Multithreading speed

pspeed · October 27, 2012, 3:54am

@seann999 said:
@pspeed Goddamnit! I think I've tried what you've said, I'm not fully sure yet, but can you tell me how you did it in Mythruna?

@pspeed said:
Anyway, your architecture would be better served by having an update queue (ConcurrentLinkedQueue is best). Submit your callables like normal but when they are done then add the result to the queue. Every update frame on the render thread, pull one item off (if the queue is not empty) and update it.

What you submit to your own queue could even be a callable that you just invoke yourself... but only one per frame or whatever.

seann999 · October 27, 2012, 6:41pm

@pspeed Does something like this seem okay?

[java]

public void simpleUpdate(float tpf){

executor.submit(updateCommandsCallable); //updates ConcurrentLinkedQueue chunkCommands, including by building a new node for chunks needing replacement

if (chunkCommands.size() > 0) {

final Object o = chunkCommands.poll();

if (o instanceof RemoveChunkCommand) {

final RemoveChunkCommand c = (RemoveChunkCommand) o;

executor.submit(new Callable<Void>() {

public Void call() throws Exception {

game.enqueue(new Callable<Void>() {

public Void call() throws Exception {

removeChunk(c.chunk); //this method basically removes the chunk’s physics and removes itself from its parent node

return null;

}

});

return null;

}

});

} else if (o instanceof ReplaceChunkCommand) {

final ReplaceChunkCommand c = (ReplaceChunkCommand) o;

executor.submit(new Callable<Void>() {

public Void call() throws Exception {

game.enqueue(new Callable<Void>() {

public Void call() throws Exception {

removeChunk(c.oldChunk);

attachChunk(c.newChunk); //this method basically attaches the chunk’s physics and attaches itself to its parent node

return null;

}

});

return null;

}

});

} else if (o instanceof Chunk) {

executor.submit(new Callable<Void>() {

public Void call() throws Exception {

game.enqueue(new Callable<Void>() {

public Void call() throws Exception {

Chunk c = (Chunk) o;

attachChunk©;

return null;

}

});

return null;

}

});

}

}

//move player, other stuff

}

[/java]

pspeed · October 27, 2012, 7:38pm

You don’t need to enqueue them since you are already on the render thread at that point.
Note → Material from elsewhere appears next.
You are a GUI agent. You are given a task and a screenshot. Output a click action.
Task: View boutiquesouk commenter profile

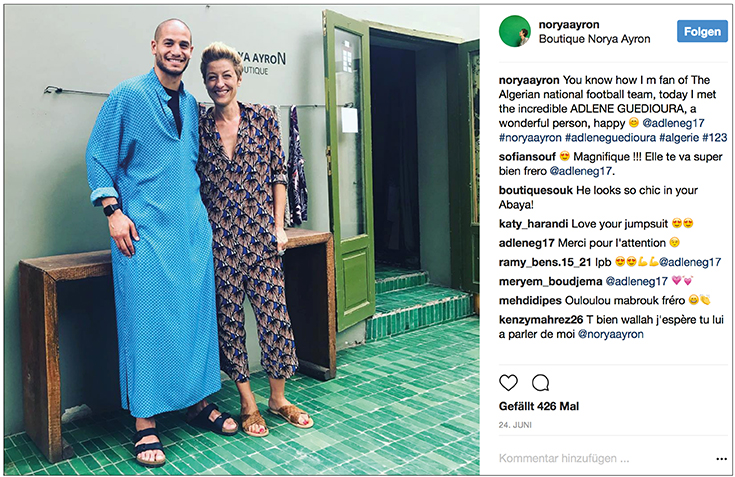pos(536,190)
Just run them. By using a callable I meant that your ConcurrentLinkedQueue could be full of Callables then all you’d have to do is grab the first one and call() it.
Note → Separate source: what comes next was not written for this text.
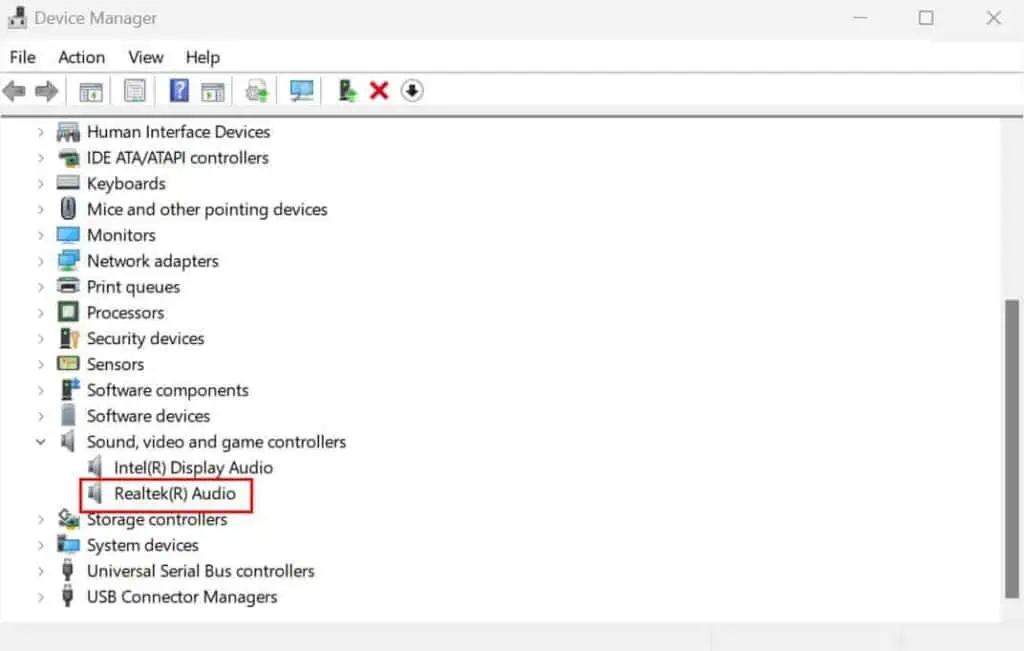Click the Forward navigation arrow
1024x651 pixels.
click(44, 91)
As an aside: when checking for if a collection is empty it is always better to use isEmpty(). size() may require some amount of calculation where isEmpty() will be potentially more optimized.

seann999 · October 27, 2012, 8:44pm

@pspeed Wow. That sped things up a lot. For the executor.submit(updateCommandsCallable) which happens every frame, should I do this instead, or does it not matter?

[java]

if (future == null) {

future = executor.submit(chunkUpdateCallable);

} else if (future2.isDone() || future2.isCancelled()) {

future = null;

}

[/java]

pspeed · October 27, 2012, 10:16pm

@seann999 said:
@pspeed Wow. That sped things up a lot. For the executor.submit(updateCommandsCallable) which happens every frame, should I do this instead, or does it not matter?
[java]
if (future == null) {
future = executor.submit(chunkUpdateCallable);
} else if (future2.isDone() || future2.isCancelled()) {
future = null;
}
[/java]

I don't think that's necessary. Why do you submit chunkUpdateCallable every frame? Why not only submit it when chunks need updating?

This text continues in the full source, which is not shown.